During a meeting with U.N. Secretary-General Ban Ki-moon on the sidelines of the UN General Assembly in New York on Wednesday, Abe once again said his government was committed to helping eliminate chemical weapons from Syria. News reports did not indicate if he outlined any specifics on how Tokyo would assist the OPCW.

The Japan Times reported last week that Prime Minister Abe will pledge an additional US$10 million to Syrian refugees during his speech at the UN General Assembly, bringing Japan’s total assistance to date to the refugees up to US$105 million. While meeting with Secretary-General Ban, Abe reportedly reiterated his administration’s desire to help relieve the refugee crisis, along with eliminating chemical weapons.

Japan has a long and complicated history with chemical weapons. Imperial Japanese forces used various kinds of chemical and biological weapons against Asians during WWII. After the war, some members of Unit 731, the notorious outfit responsible for Japan’s biological and chemical weapons, surrendered to the Soviet Union. Twelve leaders of Unit 731 were eventually tried and convicted (for their use of biological weapons) by Moscow at the Khabarovsk War Crime Trials. Other members of Unit 731 were captured by the United States, and later granted immunity by General Douglas MacArthur.

Japan has also been the victim of a chemical weapons attack. In 1995, the Aum Shinrikyo cult released sarin gas in the Tokyo subway, killing 12 people and injuring hundreds of others.

Partially as a result of this history, Japan has been an active participant in the implementation of the Chemical Weapons Convention since it went into effect in 1997. For over a decade, Japan has been appointing SDF members to serve at the OPCW, including in the organization’s Inspectorate Division of the Technical Secretariat.

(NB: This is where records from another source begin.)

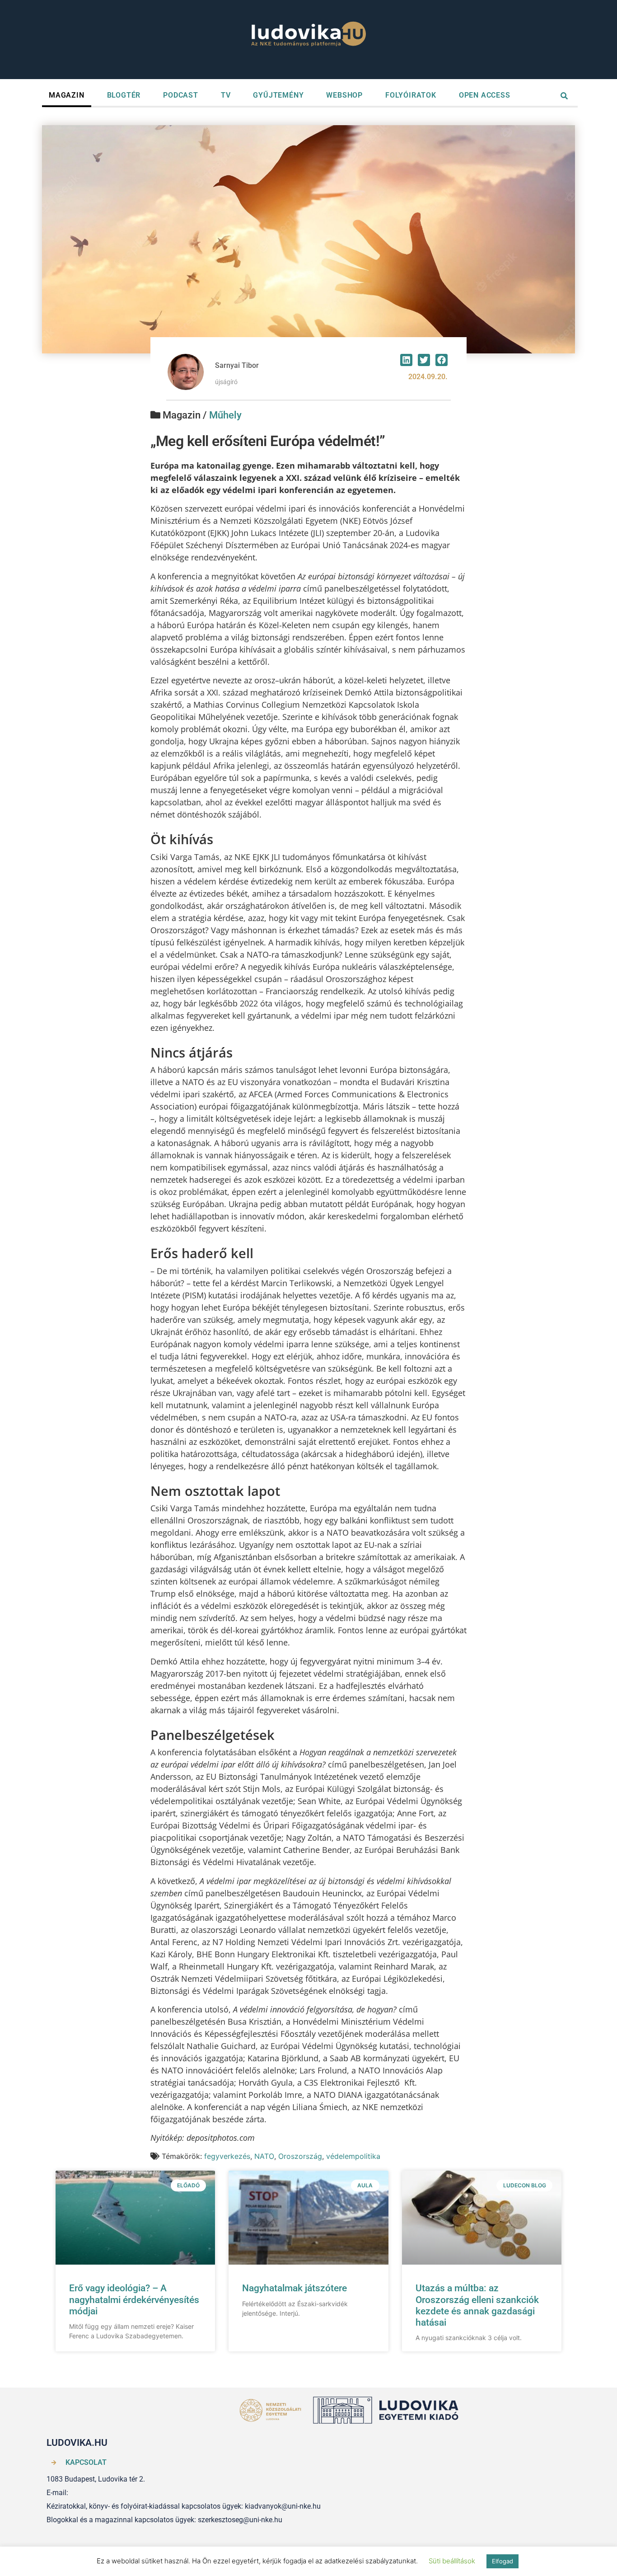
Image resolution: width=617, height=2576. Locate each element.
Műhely (225, 415)
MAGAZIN (66, 95)
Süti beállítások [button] (452, 2561)
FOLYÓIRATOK (410, 95)
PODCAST (180, 95)
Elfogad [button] (502, 2561)
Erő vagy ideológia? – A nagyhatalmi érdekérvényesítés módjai (134, 2299)
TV (226, 95)
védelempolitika (353, 2156)
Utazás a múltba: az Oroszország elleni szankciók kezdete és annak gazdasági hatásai (477, 2305)
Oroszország (300, 2156)
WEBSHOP (344, 95)
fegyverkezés (227, 2156)
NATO (264, 2156)
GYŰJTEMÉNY (278, 95)
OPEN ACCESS (484, 95)
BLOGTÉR (124, 95)
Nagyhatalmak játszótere (294, 2288)
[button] (406, 360)
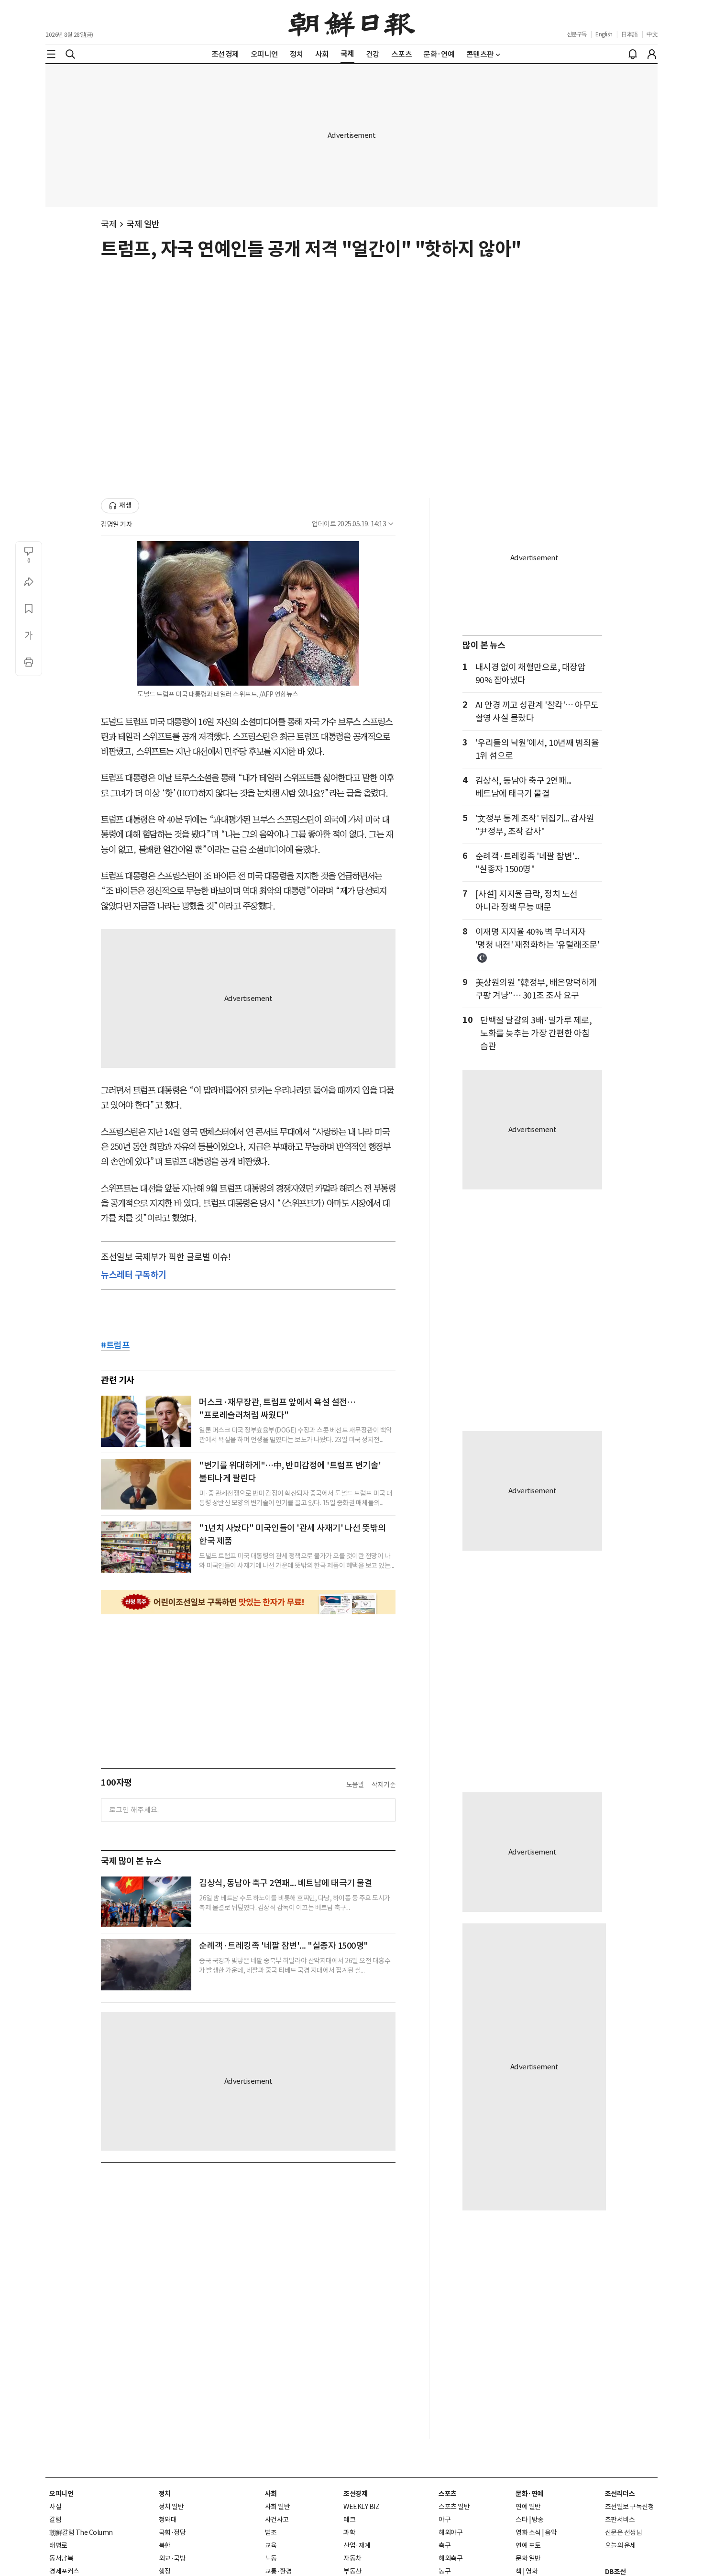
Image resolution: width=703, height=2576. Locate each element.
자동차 (352, 2558)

The division helps carry out on-site inspections of state parties’ chemical stockpiles to ensure they’re complying in eliminating them.

Tokyo has also helped train personnel from developing states who are party to the Chemical Weapons Convention on how to safely eliminate their own stockpiles of chemical weapons. Since 2004, Japan has also provided industrial training to scientists from developing nations on chemical safety matters as part of the OPCW’s Associate Program. Japan has also spearheaded an effort to eliminate the chemical weapons that imperial Japan abandoned in China after World War II.

Besides having the technical expertise to assist in the effort to remove Assad’s chemical weapon stockpiles, as well as possessing some of the necessary equipment, Tokyo’s assistance in this campaign would make sense from a political standpoint. Although often considered a Western country, Japan does not have the colonial baggage in the Middle East that many of the European nations and the U.S.—from which much of the OPCW’s technical expertise derives—carry with them. Japanese members of an OPCW delegation might therefore be more palatable to the Syrian regime, which is eager to not be seen domestically as having capitulated to Western demands, while enjoying greater trust among the U.S. and EU than a country like Russia.

Some speculate, not without reason, that Japan’s potential participation in the removal of Syrian chemical weapons stockpiles is not wholly driven by altruistic motives, however. Rather, the scheme would fit within Prime Minister Abe’s broader agenda of enhancing Japan’s global profile, and increasing the legitimacy of Japan’s Self Defense Forces. As Stratfor, a private intelligence firm, explained in a research note this week:

“Deploying a Japanese team would show that Japanese Self-Defense Forces are positively engaged in upholding international peace and stability in cooperation with other nations. This type of action helps distinguish Japan's accelerating military normalization from the country's historical militarism — an important diplomatic consideration, especially in the Asia Pacific region.”

Whatever the reason, the OPCW will need all the help it can get.